Invece no. Per Antonio Costa, direttore dell’Ufficio sulla droga e il crimine dell’Onu e autore della lettera a Chiamparino da cui è tratto il fatidico passo, la “discriminazione” non starebbe in un regime che criminalizza alcune sostanze psicoattive (e i suoi consumatori) e lascia che il mercato ne promuova altre col sorriso irresistibile di George Clooney; bensì nell’eventuale apertura di una “stanza del consumo”, «creando – come si premura di sottolineare Costa – un’isola di legalità per l’uso di droghe illegali».
Con questa frasetta, il Buon Antonio getta la maschera. È la difesa dello statuto di illegalità delle droghe che davvero lo assilla, più che la sorte dei “fratelli sfortunati”. Ma è sempre meglio parlare in loro nome, non fosse che per rinfoltire le schiere dei cuori d’oro. La melensaggine induce la nausea, ma gli argomenti vanno sempre presi sul serio. Scrive ancora Costa: «Questo servizio (le stanze del consumo, ndr) non protegge la salute dei tossicodipendenti, dato che la droga (comprata sul mercato illegale) è tagliata spesso con anfetamine (causa di infarto), stricnina (un veleno), o altro materiale tossico. Inoltre, l’assenza del medico espone i pazienti a rischi non dissimili dall’assunzione di droga senza assistenza (…)». Detta così, sembra che la minaccia alla salute provenga dalle “stanze” invece che dal mercato clandestino, confondendo ad arte la causa con il rimedio. In più, non è assolutamente vero che i pazienti che frequentano le “stanze” siano esposti agli stessi rischi di quando consumano da soli in strada o nei cessi delle stazioni ferroviarie: lo studio del 2004 dell’Osservatorio europeo di Lisbona su 72 “stanze” diffuse in tutto il mondo attesta la loro utilità nel ridurre le overdosi infauste.

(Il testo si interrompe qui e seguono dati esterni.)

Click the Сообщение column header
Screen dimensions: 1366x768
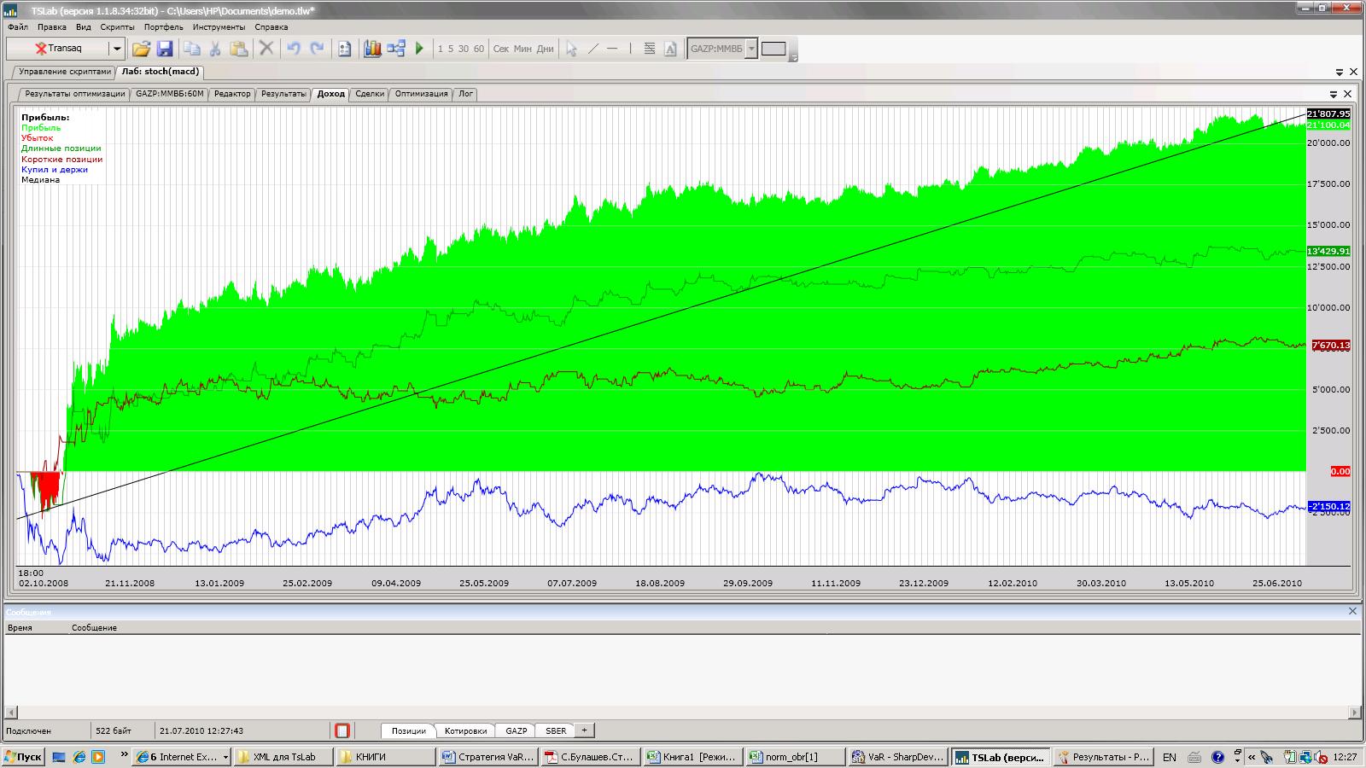[94, 628]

Certo, le “stanze” riducono, non eliminano, i rischi dell’illegalità delle sostanze. È una buona ragione per non farle? Com’è possibile che la proclamata volontà di difendere ancora più incisivamente i “fratelli sfortunati” conduca a non tutelarli affatto? Si dice che anche una vita salvata abbia il suo valore. Quella dei tossici forse no?
Dai nemici mi guardo io, dal Buon Antonio mi guardi Iddio!